- [What you have to do]
Scan the material below for "alla", then return each line that contains it.

─── Extracted material ───

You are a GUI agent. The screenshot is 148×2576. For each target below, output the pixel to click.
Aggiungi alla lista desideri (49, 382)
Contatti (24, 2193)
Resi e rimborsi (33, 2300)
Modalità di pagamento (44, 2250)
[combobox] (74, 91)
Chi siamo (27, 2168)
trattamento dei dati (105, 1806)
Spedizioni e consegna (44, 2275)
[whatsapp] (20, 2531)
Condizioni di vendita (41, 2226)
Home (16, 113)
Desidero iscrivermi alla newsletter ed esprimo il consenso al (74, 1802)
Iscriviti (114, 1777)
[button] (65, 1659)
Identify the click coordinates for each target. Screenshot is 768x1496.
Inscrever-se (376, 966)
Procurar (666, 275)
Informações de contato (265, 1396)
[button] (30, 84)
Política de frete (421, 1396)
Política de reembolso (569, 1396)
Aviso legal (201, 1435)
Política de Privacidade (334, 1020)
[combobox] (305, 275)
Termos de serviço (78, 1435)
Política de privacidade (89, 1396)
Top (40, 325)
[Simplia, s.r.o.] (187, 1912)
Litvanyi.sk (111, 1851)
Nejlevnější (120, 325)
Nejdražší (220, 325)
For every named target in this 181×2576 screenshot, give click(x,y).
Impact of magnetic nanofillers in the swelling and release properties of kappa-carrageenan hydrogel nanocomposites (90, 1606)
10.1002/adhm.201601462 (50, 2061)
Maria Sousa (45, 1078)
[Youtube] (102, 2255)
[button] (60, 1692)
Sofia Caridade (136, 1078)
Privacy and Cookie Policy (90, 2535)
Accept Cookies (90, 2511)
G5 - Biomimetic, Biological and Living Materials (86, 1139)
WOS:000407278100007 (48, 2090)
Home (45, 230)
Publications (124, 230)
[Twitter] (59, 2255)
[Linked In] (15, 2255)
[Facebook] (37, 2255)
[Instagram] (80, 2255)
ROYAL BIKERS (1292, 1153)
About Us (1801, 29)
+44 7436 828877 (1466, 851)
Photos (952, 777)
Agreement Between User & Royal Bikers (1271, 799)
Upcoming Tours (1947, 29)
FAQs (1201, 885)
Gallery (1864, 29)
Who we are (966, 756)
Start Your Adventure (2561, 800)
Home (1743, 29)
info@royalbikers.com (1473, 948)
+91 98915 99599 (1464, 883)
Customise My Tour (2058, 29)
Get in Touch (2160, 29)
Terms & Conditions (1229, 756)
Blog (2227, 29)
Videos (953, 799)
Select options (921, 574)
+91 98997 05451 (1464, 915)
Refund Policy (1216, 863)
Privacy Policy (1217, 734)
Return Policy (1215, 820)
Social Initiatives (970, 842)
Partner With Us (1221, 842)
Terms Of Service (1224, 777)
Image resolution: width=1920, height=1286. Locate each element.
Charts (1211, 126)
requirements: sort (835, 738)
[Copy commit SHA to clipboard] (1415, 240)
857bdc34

───

- [Result of this task]
Aggiungi alla lista desideri (49, 382)
Desidero iscrivermi alla newsletter ed esprimo il consenso al (74, 1802)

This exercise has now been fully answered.